» Excerpted data
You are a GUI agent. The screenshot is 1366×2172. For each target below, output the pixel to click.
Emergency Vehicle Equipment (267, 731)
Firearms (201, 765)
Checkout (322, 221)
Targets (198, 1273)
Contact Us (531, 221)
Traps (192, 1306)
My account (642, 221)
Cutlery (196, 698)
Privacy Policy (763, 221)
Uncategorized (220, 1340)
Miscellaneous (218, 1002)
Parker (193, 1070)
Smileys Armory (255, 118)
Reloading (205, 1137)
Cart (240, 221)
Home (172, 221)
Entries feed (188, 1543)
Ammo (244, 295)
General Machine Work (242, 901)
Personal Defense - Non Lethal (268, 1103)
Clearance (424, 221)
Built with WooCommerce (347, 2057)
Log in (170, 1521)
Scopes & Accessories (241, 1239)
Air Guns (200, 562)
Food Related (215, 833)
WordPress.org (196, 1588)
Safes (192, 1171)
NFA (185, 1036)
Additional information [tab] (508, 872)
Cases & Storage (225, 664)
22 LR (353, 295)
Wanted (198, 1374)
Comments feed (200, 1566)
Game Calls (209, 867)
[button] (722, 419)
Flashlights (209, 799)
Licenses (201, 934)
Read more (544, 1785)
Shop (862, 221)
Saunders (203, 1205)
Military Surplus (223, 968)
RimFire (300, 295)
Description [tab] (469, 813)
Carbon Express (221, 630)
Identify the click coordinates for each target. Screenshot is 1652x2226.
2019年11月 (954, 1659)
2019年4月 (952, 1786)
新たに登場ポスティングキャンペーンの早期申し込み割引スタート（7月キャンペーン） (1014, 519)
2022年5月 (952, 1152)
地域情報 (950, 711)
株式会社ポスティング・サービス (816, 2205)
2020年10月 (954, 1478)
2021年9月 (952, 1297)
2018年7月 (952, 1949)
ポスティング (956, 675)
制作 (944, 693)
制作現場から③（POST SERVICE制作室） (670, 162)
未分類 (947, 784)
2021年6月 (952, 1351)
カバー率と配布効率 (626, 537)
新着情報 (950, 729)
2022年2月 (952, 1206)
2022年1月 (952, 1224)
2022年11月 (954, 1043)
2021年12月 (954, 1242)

» Exercise description
Output only the number of lines in the data above that include the word "click".

» Task answer
2